- **Exercise aim**:
Copy the following rows word for word.

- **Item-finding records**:
-*-*-
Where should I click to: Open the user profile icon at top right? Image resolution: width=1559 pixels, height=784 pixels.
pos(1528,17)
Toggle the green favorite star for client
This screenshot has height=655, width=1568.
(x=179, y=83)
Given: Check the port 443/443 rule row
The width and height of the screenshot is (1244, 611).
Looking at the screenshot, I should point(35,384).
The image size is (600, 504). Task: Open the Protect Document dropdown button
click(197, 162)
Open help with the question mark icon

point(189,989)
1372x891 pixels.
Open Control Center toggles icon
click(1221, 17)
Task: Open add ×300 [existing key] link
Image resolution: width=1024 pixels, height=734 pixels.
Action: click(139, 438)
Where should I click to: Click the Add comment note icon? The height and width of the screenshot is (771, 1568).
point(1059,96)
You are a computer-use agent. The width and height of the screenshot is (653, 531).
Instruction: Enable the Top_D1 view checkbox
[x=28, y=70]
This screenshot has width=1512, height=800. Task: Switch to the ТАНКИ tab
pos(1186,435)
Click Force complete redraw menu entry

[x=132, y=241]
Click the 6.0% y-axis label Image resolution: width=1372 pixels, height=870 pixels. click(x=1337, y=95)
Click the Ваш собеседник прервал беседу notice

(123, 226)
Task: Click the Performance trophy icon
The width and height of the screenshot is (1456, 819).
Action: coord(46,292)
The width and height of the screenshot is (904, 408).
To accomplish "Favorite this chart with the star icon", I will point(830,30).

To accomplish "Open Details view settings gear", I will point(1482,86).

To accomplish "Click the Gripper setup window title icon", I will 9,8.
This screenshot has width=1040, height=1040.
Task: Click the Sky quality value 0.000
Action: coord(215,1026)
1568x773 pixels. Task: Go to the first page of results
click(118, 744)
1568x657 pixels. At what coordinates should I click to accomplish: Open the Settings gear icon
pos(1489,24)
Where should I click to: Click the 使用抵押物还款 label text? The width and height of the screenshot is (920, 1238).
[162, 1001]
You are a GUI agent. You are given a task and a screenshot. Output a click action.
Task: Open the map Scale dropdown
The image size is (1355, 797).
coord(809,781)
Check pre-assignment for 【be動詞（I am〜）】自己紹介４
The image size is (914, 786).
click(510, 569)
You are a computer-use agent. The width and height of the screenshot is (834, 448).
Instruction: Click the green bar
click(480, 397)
-*-*-
- **Solution for this problem**:
Where should I click to: Open the user profile icon at top right? Image resolution: width=1559 pixels, height=784 pixels.
pos(1528,17)
Toggle the green favorite star for client
This screenshot has height=655, width=1568.
(x=179, y=83)
Given: Check the port 443/443 rule row
The width and height of the screenshot is (1244, 611).
Looking at the screenshot, I should point(35,384).
The image size is (600, 504). Task: Open the Protect Document dropdown button
click(197, 162)
Open help with the question mark icon

point(189,989)
1372x891 pixels.
Open Control Center toggles icon
click(1221, 17)
Task: Open add ×300 [existing key] link
Image resolution: width=1024 pixels, height=734 pixels.
Action: click(139, 438)
Where should I click to: Click the Add comment note icon? The height and width of the screenshot is (771, 1568).
point(1059,96)
You are a computer-use agent. The width and height of the screenshot is (653, 531).
Instruction: Enable the Top_D1 view checkbox
[x=28, y=70]
This screenshot has width=1512, height=800. Task: Switch to the ТАНКИ tab
pos(1186,435)
Click Force complete redraw menu entry

[x=132, y=241]
Click the 6.0% y-axis label Image resolution: width=1372 pixels, height=870 pixels. click(x=1337, y=95)
Click the Ваш собеседник прервал беседу notice

(123, 226)
Task: Click the Performance trophy icon
The width and height of the screenshot is (1456, 819).
Action: coord(46,292)
The width and height of the screenshot is (904, 408).
To accomplish "Favorite this chart with the star icon", I will point(830,30).

To accomplish "Open Details view settings gear", I will point(1482,86).

To accomplish "Click the Gripper setup window title icon", I will 9,8.
This screenshot has width=1040, height=1040.
Task: Click the Sky quality value 0.000
Action: coord(215,1026)
1568x773 pixels. Task: Go to the first page of results
click(118, 744)
1568x657 pixels. At what coordinates should I click to accomplish: Open the Settings gear icon
pos(1489,24)
Where should I click to: Click the 使用抵押物还款 label text? The width and height of the screenshot is (920, 1238).
[162, 1001]
You are a GUI agent. You are given a task and a screenshot. Output a click action.
Task: Open the map Scale dropdown
The image size is (1355, 797).
coord(809,781)
Check pre-assignment for 【be動詞（I am〜）】自己紹介４
The image size is (914, 786).
click(510, 569)
You are a computer-use agent. The width and height of the screenshot is (834, 448).
Instruction: Click the green bar
click(480, 397)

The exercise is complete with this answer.